▶ _Task requirements_
Could you restate the data below word for word, without its pictures?

'''

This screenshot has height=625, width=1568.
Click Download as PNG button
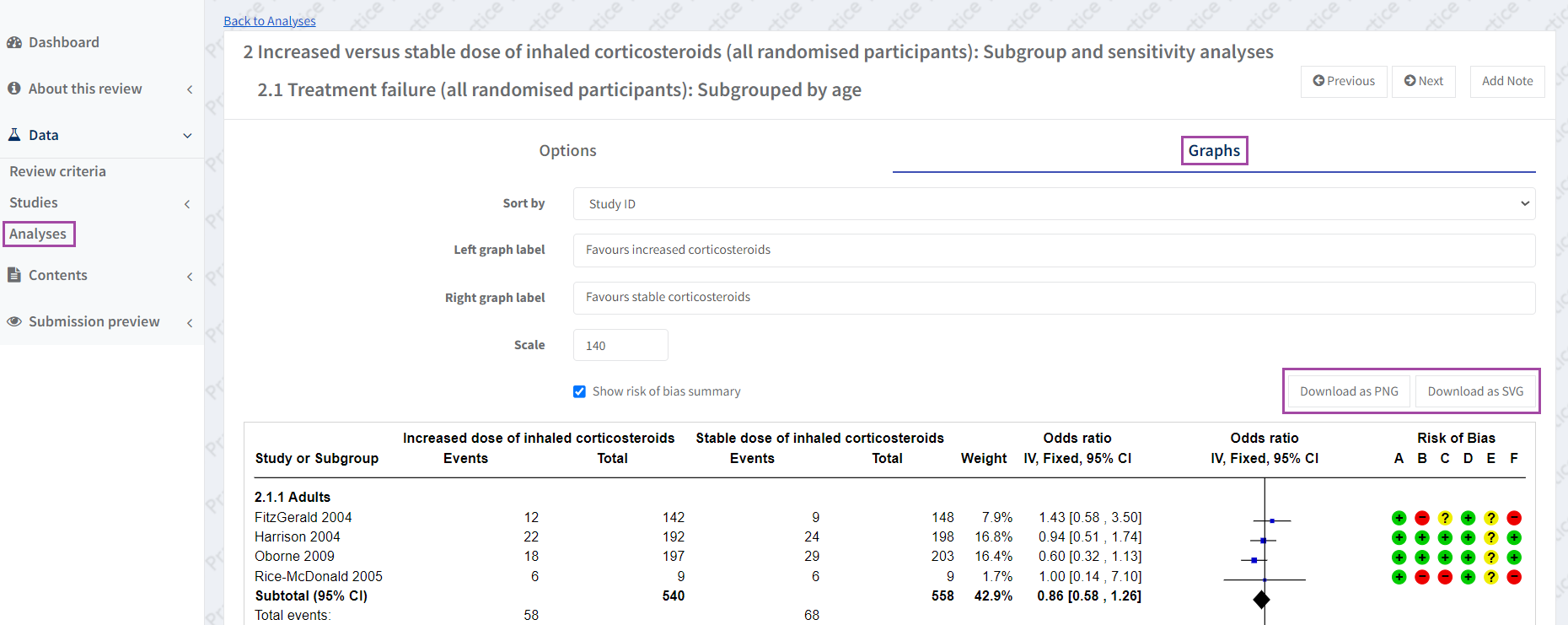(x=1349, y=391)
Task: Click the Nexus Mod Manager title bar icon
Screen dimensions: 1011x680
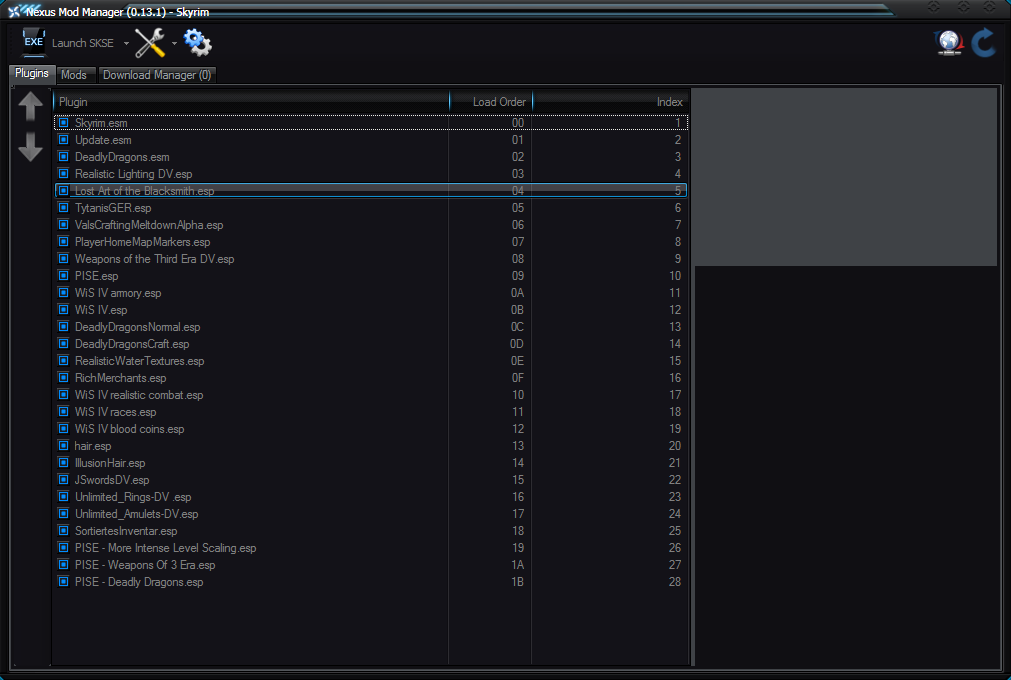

'''

▶ _Final answer_
This screenshot has height=625, width=1568.
Click Download as PNG button
(x=1349, y=391)
Task: Click the Nexus Mod Manager title bar icon
Screen dimensions: 1011x680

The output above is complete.